I am sure that everyone thinks back to previous relationships, the good-the bad- and the ugly. Paul was my high school sweetheart. He was the first person I ever had sex with. He was also the first man to ever ask me to marry him.
We dated off and on for a little over 4 years. I moved away from home with him. I got my first apartment with him. I started college as his fiance. I had my first tequila hangover with him. Over the years, we started to grow apart though. He was changing into more of a party animal and wanting to spread his wings. I was used to having him wrapped around my finger so I, well lets just say I was not always the nicest girl. He cheated, I cheated -- we broke up and then got back together. *Sigh* Young love.... It ended though and from what I can remember not well. I think of only good memories of Paul Michael but I worry sometimes that his memories of me may not be so giddy. So....

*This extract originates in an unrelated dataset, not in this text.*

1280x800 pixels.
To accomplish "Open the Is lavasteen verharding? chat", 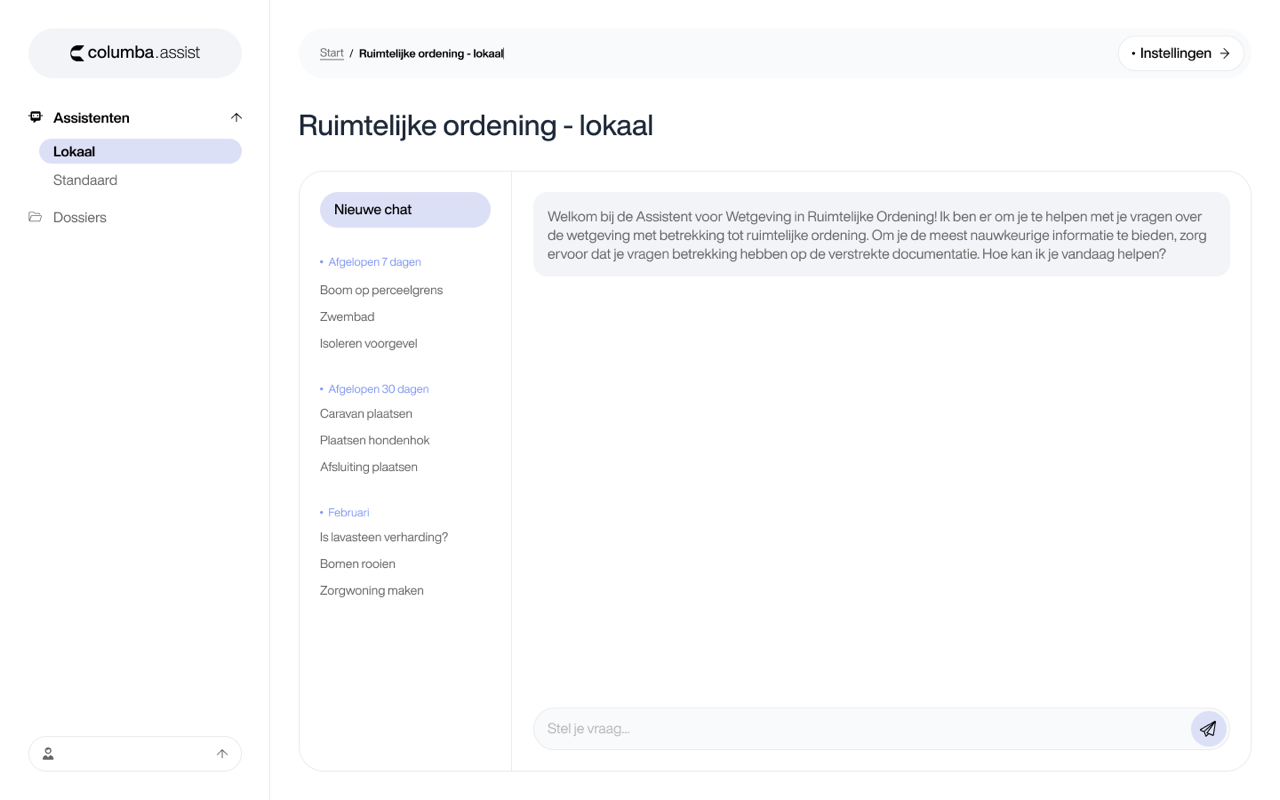I will tap(384, 537).
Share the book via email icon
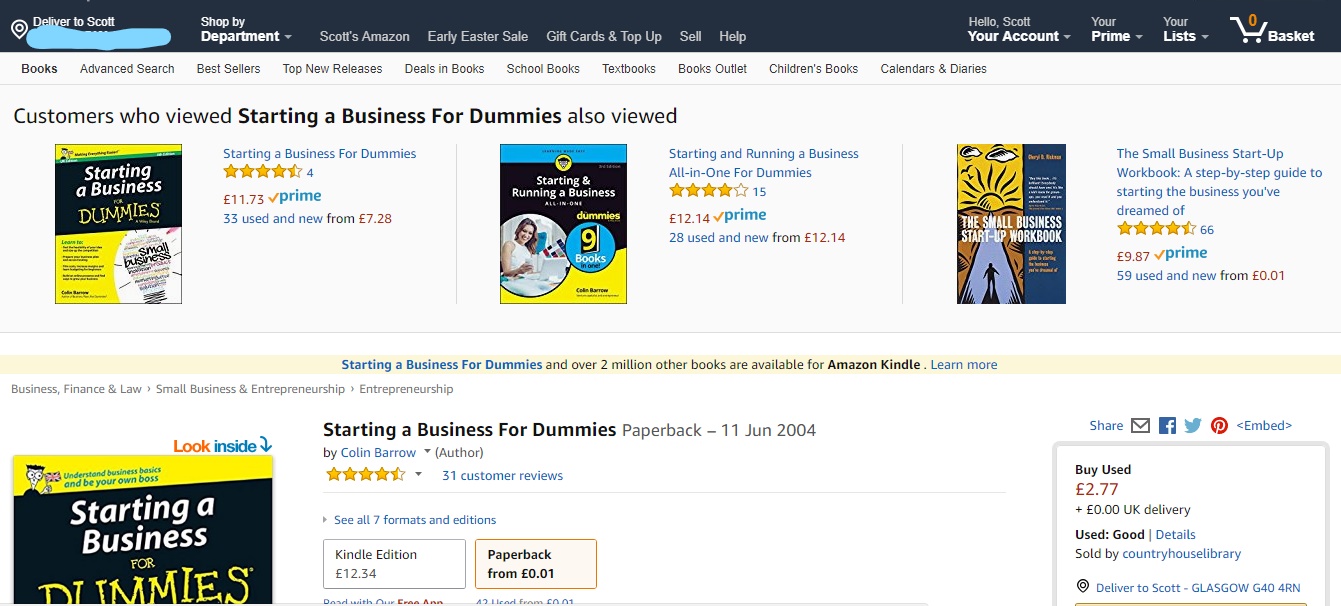1341x606 pixels. coord(1140,425)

I sent him an email, and it goes something like this:
I wanted to send you a "letter" because there was a few things I wanted to talk to you about.
The other night Bryan and I were talking and I cannot remember actually what the conversation was about, but he mentioned he would like to meet you some day. Needless to say I was a little shocked. None of my other boyfriends/fiances have ever asked to meet a previous one. But Bryan is not like anyone I have ever been with before. For starters, he is the father of my beautiful daughter Claire. Secondly, he was the first "real" relationship that I had after you. He was the boy I fell in love with in GA that broke my heart and well, 9 years later here we are. He is also the man that loves my son unconditionally and makes me smile/laugh every day. I guess he wants to meet my high school sweetheart, the first guy who I gave my heart to you.
I want to apologize to you, because I don't think that I ever did. Knowing me back then, I would have been just fine with you thinking everything was always your fault. I still have issues with saying I am wrong, but hey I cant be perfect right? I cannot even remember now why we broke up. Why I went to live in GA. Why we never talk anymore. I spoke to you a few times over the years when I first returned to Texas and that was fun. I am not asking to be all buddy-buddy with you. I think I just wanted you to know that I am sorry for everything I did and didn't do when I was with you. I am sorry for not staying in touch with you. But I am thankful that my high school days brings memories of you.